In this Leetcode Single Number II problem solution, we have Given an integer array nums where every element appears three times except for one, which appears exactly once. Find the single element and return it. You must implement a solution with a linear runtime complexity and use only constant extra space.

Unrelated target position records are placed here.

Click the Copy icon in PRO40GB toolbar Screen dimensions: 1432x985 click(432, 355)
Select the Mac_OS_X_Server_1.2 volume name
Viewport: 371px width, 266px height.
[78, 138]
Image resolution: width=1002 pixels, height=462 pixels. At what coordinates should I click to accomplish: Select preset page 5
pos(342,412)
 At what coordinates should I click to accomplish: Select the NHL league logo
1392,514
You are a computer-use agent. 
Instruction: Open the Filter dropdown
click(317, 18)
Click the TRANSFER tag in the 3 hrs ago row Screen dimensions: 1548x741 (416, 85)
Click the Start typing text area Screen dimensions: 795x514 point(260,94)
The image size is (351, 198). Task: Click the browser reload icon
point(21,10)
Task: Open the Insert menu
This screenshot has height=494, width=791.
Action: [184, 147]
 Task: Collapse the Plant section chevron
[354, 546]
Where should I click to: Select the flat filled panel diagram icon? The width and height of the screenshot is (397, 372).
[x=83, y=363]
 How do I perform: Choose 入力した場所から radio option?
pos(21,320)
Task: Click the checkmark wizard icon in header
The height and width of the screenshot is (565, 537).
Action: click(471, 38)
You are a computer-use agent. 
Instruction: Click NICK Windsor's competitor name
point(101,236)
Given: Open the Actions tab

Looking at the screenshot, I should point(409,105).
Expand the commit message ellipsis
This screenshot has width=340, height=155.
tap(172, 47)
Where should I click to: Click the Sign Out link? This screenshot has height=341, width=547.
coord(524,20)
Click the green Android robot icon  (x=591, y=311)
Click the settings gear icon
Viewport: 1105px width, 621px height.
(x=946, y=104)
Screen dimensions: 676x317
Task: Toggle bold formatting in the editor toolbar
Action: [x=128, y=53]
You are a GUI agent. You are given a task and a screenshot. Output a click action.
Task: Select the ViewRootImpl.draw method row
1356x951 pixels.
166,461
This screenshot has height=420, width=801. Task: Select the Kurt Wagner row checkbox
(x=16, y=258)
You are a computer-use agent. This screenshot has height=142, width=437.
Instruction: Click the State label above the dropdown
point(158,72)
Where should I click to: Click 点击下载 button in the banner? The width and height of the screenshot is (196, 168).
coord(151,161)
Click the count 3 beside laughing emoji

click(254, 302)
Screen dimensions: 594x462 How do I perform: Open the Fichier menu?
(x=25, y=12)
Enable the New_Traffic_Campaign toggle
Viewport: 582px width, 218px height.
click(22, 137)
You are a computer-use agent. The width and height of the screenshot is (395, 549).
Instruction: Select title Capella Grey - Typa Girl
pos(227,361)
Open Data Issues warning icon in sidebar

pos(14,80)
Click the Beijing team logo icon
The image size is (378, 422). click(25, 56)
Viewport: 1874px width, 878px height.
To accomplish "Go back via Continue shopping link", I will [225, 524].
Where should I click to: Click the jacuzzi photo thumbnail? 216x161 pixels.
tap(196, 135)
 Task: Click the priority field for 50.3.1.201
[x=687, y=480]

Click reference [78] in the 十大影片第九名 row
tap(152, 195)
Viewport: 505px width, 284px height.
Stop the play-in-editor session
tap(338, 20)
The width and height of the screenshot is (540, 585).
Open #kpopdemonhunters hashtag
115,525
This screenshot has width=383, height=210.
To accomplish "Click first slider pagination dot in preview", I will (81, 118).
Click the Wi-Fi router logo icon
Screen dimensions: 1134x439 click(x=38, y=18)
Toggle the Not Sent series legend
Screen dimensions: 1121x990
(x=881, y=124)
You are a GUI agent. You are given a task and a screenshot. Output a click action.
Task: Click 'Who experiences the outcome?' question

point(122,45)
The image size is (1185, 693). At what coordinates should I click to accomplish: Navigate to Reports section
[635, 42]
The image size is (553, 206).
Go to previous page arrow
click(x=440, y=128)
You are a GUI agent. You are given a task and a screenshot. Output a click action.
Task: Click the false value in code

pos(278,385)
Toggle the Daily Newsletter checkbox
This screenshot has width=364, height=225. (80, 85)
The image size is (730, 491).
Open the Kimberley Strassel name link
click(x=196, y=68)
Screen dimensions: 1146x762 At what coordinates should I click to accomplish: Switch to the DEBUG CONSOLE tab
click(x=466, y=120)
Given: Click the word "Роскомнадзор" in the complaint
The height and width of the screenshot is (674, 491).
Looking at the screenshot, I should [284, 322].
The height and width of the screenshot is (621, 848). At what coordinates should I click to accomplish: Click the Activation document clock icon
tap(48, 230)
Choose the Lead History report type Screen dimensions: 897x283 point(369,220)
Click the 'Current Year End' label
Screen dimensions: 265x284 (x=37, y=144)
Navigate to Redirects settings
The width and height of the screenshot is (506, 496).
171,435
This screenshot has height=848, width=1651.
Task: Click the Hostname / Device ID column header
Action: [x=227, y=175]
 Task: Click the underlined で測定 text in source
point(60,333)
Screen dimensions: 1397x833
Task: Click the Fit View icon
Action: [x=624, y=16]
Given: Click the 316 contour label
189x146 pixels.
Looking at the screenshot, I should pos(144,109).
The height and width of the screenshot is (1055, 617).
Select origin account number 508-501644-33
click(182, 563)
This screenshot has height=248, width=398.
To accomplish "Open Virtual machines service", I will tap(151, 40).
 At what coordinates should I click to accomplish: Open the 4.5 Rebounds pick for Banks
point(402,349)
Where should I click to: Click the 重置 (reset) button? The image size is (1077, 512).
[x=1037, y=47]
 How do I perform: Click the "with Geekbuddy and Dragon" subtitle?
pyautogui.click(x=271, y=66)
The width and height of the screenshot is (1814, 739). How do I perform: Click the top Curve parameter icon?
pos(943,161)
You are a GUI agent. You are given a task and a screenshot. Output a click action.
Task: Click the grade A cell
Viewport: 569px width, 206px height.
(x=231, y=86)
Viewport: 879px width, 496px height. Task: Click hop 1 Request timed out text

Leetcode Single Number II problem solution


Problem solution in Python.

def singleNumber(self, nums):
        """
        :type nums: List[int]
        :rtype: int
        """
        return int((3*sum(set(nums))-sum(nums))/2)



Problem solution in Java.

class Solution {
    public int singleNumber(int[] nums) {
        Map<Integer,Integer> map = new HashMap();
        for(int i=0;i<nums.length;i++){
            if(map.containsKey(nums[i])){
                map.put(nums[i],map.get(nums[i])+1);
            }
            else{
                map.put(nums[i],1);
            }
        }
        for(Integer values: map.keySet()){
            if(map.get(values)==1){
                return values;
            }
        }
        return -1;
    }
}


Problem solution in C++.

class Solution {
public:
    int singleNumber(vector<int>& nums) {
        int i=0;
        int j=0;
        for(int k:nums){
            i=~j&(i^k);
            j=~i&(j^k);
        }
      return i ;  
    }
};


Problem solution in C.

int partition(int *nums, int l, int r){
    int i = l,j = l;
    int t = l + rand()%(r-l+1);
    int tmp,p;
    p = nums[t];
    nums[t] = nums[r];
    nums[r] = p;
    
    for ( ; i <= r; i++){
        if (nums[i] <= p ){
            tmp = nums[i];
            nums[i] = nums[j];
            nums[j++] = tmp;
        }
    }return j;
}

int singleNumber(int* nums, int numsSize) {
    int i = 0, j = numsSize-1;
    int par;
    while(i<j){
        par = partition(nums,i,j);
        if (par%3 == 0){
            i = par;
        } else j = par-1;
    }
    return nums[i];
}